● **What you are asked to do**
Copy word for word the passage of the post about the Yahoo! time capsule below, starting with "Jonathan Harris specialises" and going on through "other work here).".

● **Document text**
This is rather lovely. Yahoo! has worked with Jonathan Harris to create a digital time capsule. The capsule is open for 30 days ending 8th November and allows Yahoo! users to contribute content (written, photographic, video, audio) under 10 broad categories. After this date, the resulting capsule will be will be 'sealed' and entrusted to Smithsonian Folkways Recordings based in Washington.

The capsule's creator explains:

The aesthetic of the Time Capsule is that of a ball of thread, spinning like a globe, its shifting surface entirely composed of words and pictures submitted by people around the world. The thread ball concept relates to threads of memory and threads of time, where threads are taken to be any continuous and self-consistent narrative strand. When the Time Capsule opens, it displays the 100 most recent contributions, which form the spinning globe. The ten themes orbit the globe in a pinwheel pattern. At any moment, any individual tile can be clicked, causing the globe to fall away and the selected tile to expand, revealing detailed information about the tile and the person who created it. Using a search interface, viewers can specify the population they wish to see, exploring such demographics as “men in their 20s from New York City”, and “Iraqi women who submitted drawings in response to the question: What do you love?”. There are an infinite number of ways to slice the data, and each resulting slice then becomes its own thread, which can be browsed independently, tile by tile, like a filmstrip.

Jonathan Harris specialises in creating wonderfully evocative digital experiences. They tend to have a touch of whimsy about them. They are also addictively compulsive with beautifully intuitive interfaces. If you haven't already, be sure to check out 10x10 and we feel fine (as well as his other work here).

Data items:
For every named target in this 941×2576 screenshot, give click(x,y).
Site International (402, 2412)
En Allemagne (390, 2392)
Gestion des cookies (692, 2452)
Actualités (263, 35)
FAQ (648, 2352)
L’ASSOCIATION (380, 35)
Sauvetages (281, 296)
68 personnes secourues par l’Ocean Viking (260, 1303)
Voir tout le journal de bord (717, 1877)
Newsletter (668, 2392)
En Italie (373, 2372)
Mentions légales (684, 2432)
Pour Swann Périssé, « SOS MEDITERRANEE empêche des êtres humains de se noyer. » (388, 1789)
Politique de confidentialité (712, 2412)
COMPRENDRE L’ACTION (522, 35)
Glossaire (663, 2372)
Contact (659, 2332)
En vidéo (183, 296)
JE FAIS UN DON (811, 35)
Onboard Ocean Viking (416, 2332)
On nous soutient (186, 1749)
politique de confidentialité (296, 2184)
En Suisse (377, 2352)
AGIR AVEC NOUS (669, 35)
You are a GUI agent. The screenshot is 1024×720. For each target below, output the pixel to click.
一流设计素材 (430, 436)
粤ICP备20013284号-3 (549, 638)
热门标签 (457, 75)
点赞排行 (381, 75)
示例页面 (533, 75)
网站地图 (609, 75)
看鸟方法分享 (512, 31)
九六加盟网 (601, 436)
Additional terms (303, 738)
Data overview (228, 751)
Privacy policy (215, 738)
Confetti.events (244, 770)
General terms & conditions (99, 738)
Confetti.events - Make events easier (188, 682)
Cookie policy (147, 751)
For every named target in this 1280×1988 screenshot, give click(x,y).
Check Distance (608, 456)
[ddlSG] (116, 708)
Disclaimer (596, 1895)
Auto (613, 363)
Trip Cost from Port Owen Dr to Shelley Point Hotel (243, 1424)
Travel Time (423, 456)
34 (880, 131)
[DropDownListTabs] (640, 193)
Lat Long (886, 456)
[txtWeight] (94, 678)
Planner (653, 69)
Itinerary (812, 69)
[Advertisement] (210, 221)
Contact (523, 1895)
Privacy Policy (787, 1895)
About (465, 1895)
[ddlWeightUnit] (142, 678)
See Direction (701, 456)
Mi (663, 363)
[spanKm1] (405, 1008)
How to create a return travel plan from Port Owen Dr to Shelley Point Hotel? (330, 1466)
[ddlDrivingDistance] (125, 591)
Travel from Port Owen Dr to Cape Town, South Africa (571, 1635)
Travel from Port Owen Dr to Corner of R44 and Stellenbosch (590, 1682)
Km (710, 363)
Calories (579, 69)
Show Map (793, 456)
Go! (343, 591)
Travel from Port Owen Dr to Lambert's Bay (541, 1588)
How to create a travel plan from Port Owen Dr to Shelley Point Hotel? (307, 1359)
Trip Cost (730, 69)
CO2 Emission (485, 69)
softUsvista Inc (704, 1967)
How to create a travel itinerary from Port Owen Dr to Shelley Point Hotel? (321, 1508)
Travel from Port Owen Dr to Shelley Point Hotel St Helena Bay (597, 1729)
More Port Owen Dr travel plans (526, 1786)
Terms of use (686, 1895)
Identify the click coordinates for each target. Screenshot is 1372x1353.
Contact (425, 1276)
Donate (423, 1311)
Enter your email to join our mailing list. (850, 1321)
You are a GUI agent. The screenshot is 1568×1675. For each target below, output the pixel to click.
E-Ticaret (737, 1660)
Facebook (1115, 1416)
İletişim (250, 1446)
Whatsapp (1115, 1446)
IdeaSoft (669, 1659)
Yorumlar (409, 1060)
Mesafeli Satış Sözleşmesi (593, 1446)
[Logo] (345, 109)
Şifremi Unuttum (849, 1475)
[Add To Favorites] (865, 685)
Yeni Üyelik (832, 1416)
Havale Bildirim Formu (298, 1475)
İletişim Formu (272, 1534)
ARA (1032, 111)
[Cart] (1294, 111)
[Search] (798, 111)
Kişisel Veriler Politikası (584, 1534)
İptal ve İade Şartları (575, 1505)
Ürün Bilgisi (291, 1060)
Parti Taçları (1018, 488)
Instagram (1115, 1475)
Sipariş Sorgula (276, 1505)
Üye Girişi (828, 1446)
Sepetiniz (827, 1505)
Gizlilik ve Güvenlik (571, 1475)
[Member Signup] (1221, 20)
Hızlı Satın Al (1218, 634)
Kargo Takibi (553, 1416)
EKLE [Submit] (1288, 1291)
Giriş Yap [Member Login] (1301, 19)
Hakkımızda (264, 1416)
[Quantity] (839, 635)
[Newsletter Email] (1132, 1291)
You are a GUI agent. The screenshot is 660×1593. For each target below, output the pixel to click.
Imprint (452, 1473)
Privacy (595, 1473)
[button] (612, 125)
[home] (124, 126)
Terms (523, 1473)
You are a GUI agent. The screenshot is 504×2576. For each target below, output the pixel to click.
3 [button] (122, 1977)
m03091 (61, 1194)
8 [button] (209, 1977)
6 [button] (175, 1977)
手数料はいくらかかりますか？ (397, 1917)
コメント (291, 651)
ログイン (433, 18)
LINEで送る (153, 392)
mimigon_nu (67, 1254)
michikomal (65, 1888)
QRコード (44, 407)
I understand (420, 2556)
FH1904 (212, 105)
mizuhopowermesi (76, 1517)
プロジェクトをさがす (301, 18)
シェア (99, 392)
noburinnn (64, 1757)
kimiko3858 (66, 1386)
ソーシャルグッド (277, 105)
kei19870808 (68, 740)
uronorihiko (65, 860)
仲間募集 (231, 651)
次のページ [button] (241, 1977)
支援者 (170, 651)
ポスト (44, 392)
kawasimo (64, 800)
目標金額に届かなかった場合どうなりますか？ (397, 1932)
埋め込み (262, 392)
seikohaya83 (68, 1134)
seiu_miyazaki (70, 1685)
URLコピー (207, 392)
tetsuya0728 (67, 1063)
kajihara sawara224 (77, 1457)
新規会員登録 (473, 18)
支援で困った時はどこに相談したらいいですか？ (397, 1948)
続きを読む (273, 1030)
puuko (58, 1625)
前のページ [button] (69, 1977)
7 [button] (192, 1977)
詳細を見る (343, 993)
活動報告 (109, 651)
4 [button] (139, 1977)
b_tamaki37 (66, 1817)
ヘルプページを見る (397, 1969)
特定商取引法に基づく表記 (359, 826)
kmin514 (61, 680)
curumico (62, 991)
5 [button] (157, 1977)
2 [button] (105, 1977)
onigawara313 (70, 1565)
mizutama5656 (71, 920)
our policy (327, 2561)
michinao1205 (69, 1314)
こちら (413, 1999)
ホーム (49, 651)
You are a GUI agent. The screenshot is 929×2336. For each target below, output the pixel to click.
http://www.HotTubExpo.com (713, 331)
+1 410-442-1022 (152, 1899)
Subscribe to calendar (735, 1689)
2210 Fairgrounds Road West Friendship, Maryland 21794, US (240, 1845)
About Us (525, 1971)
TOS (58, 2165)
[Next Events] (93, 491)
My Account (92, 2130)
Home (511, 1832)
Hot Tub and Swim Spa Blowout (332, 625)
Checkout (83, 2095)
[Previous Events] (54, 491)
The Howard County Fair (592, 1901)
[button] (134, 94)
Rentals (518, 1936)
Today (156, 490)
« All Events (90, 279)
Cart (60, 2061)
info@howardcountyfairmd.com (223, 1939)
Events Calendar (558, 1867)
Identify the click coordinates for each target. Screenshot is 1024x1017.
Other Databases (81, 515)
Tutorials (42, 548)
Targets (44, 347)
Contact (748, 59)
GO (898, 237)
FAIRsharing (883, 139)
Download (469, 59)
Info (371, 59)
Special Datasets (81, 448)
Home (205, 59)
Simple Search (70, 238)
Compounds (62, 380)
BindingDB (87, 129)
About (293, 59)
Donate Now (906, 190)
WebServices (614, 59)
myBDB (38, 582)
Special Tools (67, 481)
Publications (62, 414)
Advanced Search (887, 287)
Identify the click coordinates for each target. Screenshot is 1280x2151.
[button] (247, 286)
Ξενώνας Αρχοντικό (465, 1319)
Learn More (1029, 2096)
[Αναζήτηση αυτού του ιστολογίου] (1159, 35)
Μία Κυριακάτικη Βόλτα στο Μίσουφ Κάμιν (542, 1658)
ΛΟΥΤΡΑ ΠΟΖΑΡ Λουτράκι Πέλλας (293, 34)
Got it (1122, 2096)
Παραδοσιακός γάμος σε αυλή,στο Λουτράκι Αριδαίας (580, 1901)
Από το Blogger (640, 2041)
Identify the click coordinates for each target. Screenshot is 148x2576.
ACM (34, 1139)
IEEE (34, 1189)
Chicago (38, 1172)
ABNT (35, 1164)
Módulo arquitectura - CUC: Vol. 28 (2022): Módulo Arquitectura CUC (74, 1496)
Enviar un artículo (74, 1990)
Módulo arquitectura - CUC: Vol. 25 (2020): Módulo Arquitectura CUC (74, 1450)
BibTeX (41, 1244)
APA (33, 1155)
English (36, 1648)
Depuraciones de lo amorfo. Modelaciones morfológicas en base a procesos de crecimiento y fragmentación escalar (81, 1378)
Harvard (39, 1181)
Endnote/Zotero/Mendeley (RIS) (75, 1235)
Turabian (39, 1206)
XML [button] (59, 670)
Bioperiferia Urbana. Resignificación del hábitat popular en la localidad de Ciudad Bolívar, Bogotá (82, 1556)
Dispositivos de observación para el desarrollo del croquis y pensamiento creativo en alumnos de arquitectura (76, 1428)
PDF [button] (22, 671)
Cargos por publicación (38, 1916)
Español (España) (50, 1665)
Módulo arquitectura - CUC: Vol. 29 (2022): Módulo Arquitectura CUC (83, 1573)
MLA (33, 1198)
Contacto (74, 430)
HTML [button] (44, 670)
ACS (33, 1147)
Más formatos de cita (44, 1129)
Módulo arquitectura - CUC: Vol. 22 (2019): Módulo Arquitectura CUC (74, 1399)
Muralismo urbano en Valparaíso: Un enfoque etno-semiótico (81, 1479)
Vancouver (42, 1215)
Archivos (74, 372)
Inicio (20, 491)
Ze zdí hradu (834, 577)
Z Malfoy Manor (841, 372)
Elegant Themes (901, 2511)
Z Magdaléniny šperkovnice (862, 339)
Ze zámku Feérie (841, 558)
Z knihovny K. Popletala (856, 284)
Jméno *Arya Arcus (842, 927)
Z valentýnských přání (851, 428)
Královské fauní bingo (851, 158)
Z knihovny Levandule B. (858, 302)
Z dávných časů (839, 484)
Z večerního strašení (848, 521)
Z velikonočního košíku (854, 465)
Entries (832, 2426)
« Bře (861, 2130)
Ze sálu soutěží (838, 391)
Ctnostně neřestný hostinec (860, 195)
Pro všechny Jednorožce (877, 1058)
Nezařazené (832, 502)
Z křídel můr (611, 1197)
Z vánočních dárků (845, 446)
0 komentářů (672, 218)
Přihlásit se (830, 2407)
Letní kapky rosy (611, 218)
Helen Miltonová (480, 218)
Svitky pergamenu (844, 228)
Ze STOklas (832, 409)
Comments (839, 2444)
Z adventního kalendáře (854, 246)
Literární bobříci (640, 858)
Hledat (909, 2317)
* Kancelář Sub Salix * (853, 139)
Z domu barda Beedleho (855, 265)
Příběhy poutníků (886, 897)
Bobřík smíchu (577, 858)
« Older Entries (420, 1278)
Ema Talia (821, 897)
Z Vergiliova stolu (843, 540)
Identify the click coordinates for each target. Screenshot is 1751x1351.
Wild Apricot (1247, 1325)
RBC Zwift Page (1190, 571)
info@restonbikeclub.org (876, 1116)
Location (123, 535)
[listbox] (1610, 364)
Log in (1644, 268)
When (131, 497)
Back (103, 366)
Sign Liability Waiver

● **Answer section**
Jonathan Harris specialises in creating wonderfully evocative digital experiences. They tend to have a touch of whimsy about them. They are also addictively compulsive with beautifully intuitive interfaces. If you haven't already, be sure to check out 10x10 and we feel fine (as well as his other work here).